··· RECORDS TO USE

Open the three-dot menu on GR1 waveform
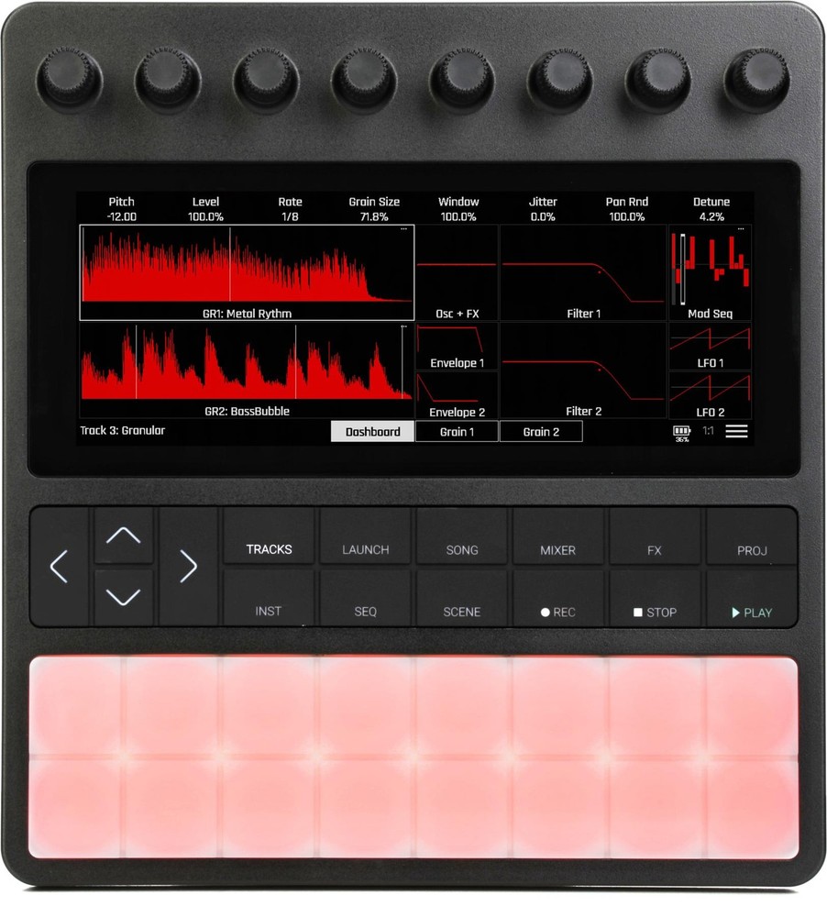Viewport: 827px width, 917px height. tap(404, 229)
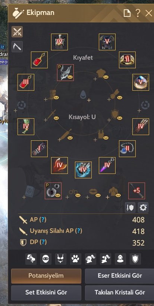Switch to the scythe life gear tab
Viewport: 154px width, 306px height.
pyautogui.click(x=17, y=47)
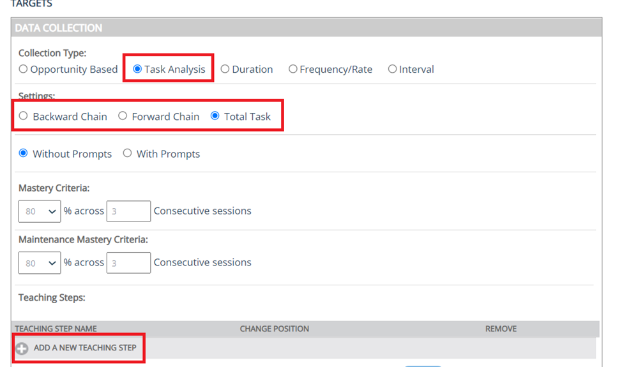Click Mastery Criteria consecutive sessions field

coord(128,211)
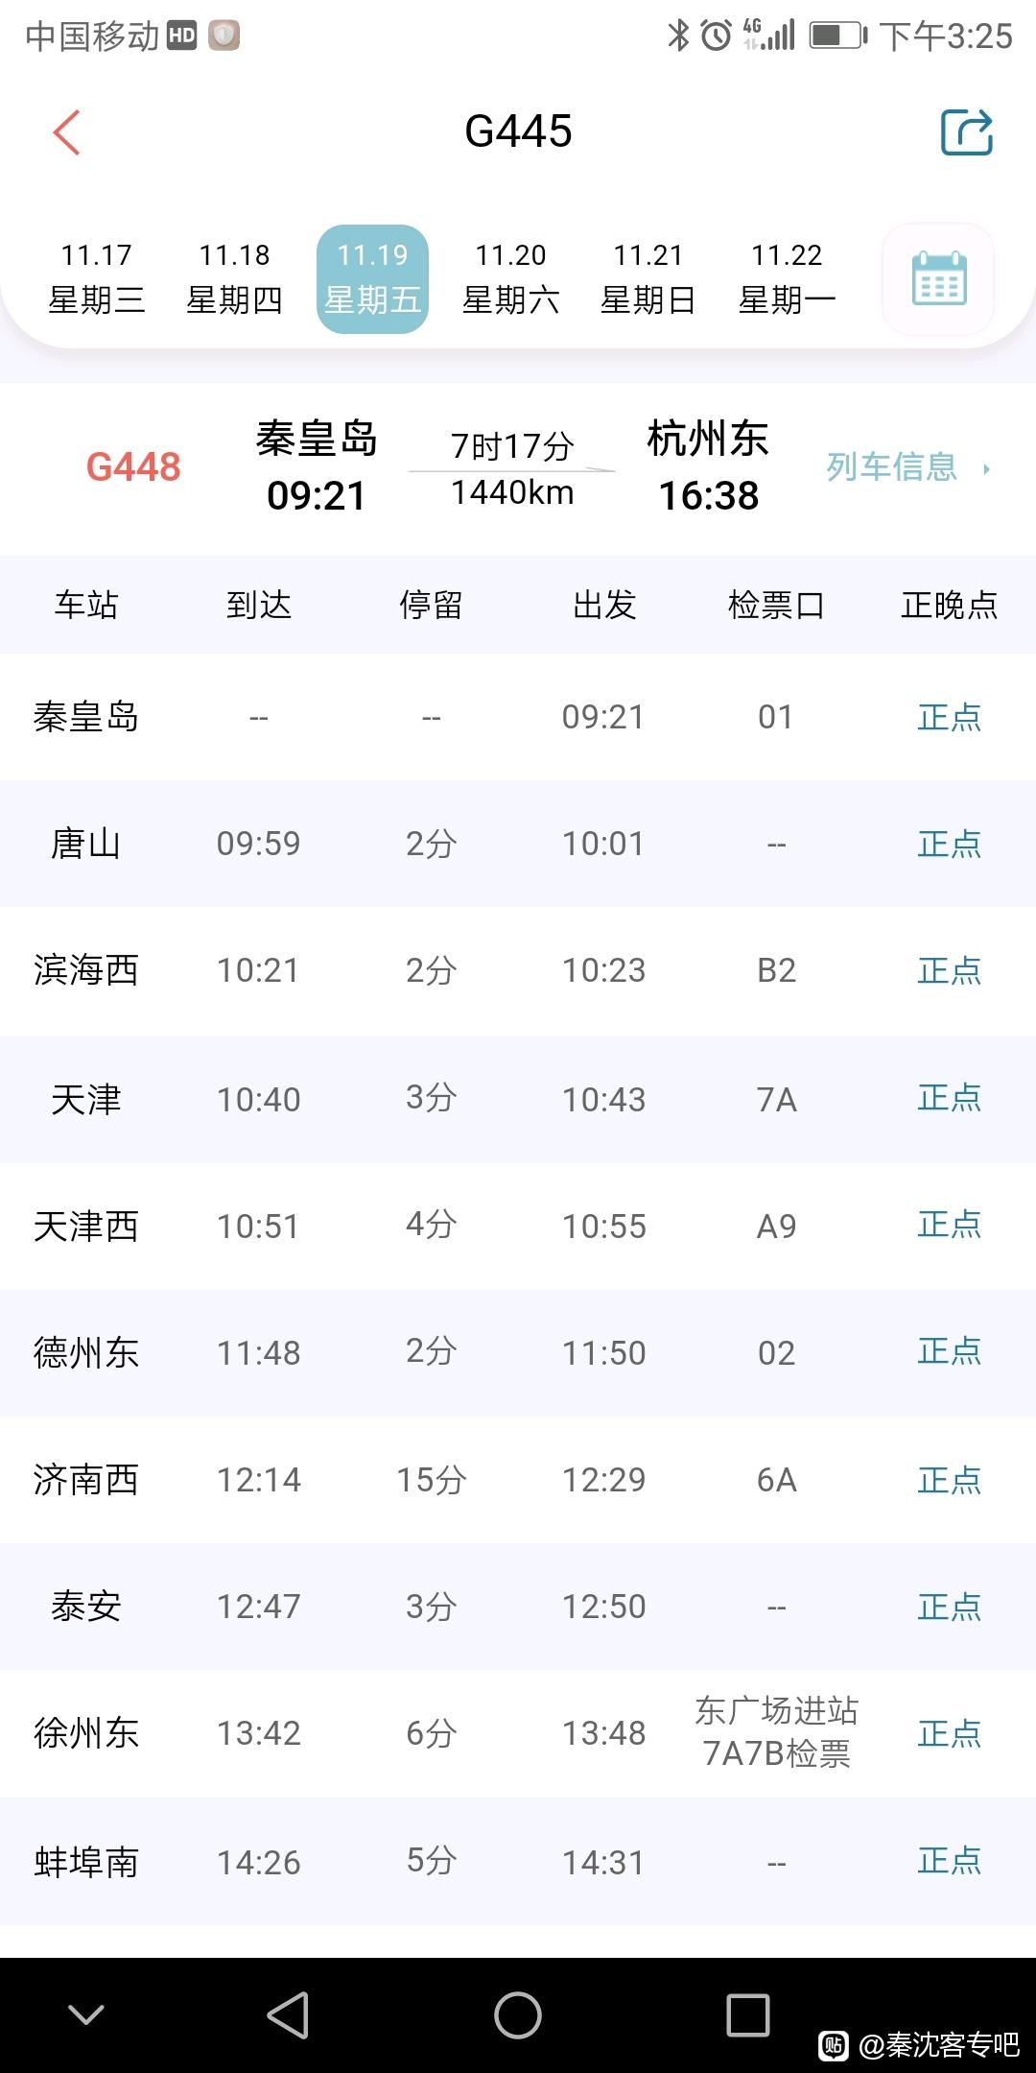
Task: Select the 11.18 星期四 date tab
Action: pos(234,279)
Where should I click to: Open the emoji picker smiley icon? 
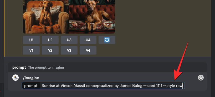click(201, 78)
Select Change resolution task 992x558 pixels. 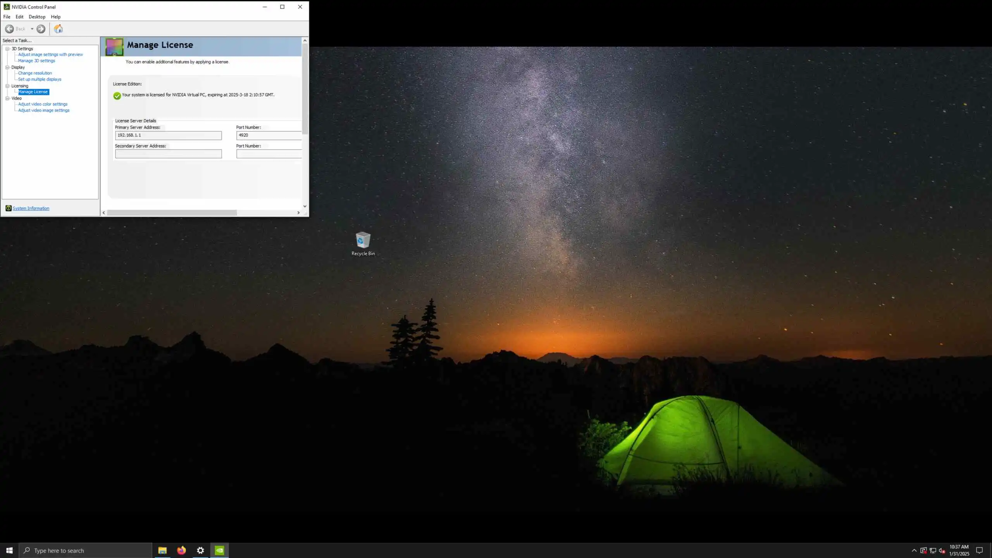click(x=35, y=73)
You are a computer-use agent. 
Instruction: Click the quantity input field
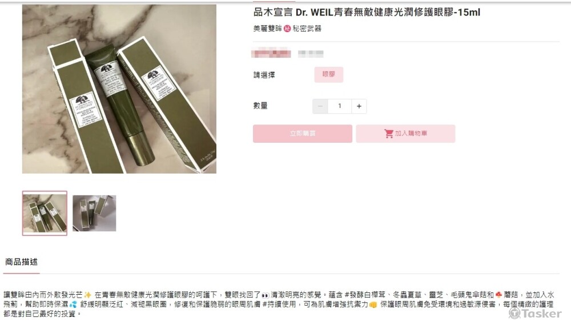pyautogui.click(x=339, y=106)
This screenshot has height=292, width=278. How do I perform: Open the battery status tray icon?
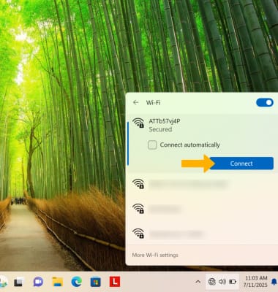(233, 282)
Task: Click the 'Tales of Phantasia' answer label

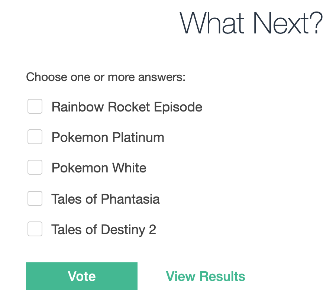Action: (106, 199)
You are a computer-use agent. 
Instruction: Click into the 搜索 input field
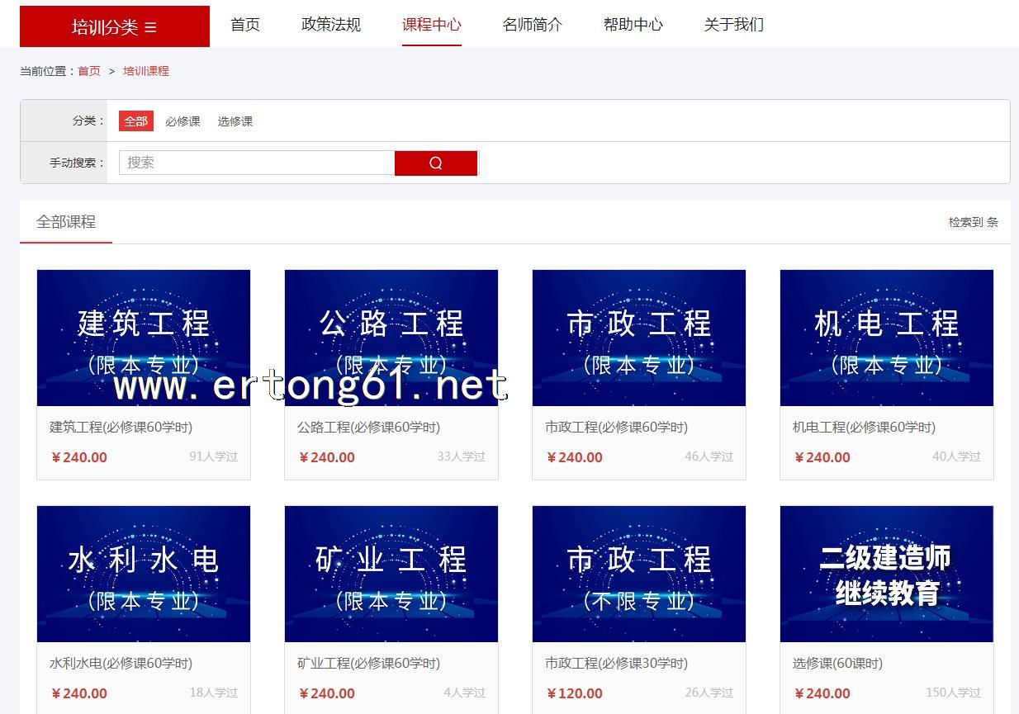(257, 163)
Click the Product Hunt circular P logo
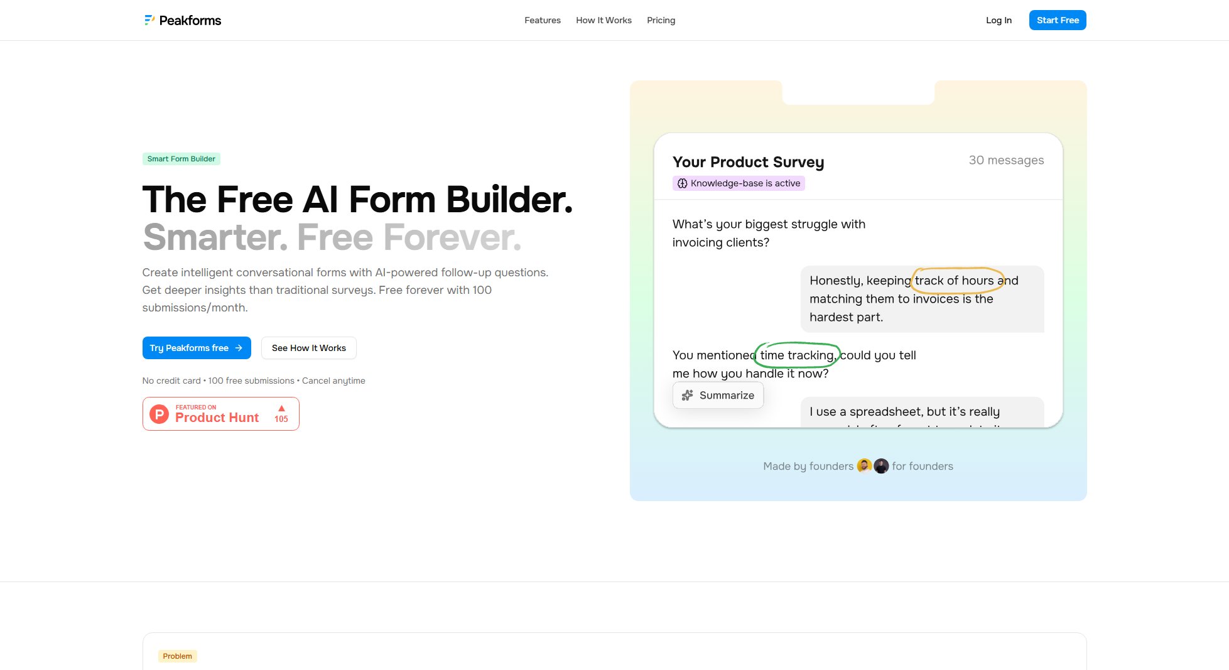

······

● GIVEN REQUEST
Reproduce the data above verbatim, starting at the line that contains "This screenshot has" and continuing through the final line of the data. Omit the pictures from your answer.

● EXPECTED OUTPUT
This screenshot has height=292, width=278. How do I perform: Open the battery status tray icon?
(233, 282)
Task: Click the 'Tales of Phantasia' answer label

Action: (106, 199)
You are a computer-use agent. 
Instruction: Click into the 搜索 input field
(257, 163)
Click the Product Hunt circular P logo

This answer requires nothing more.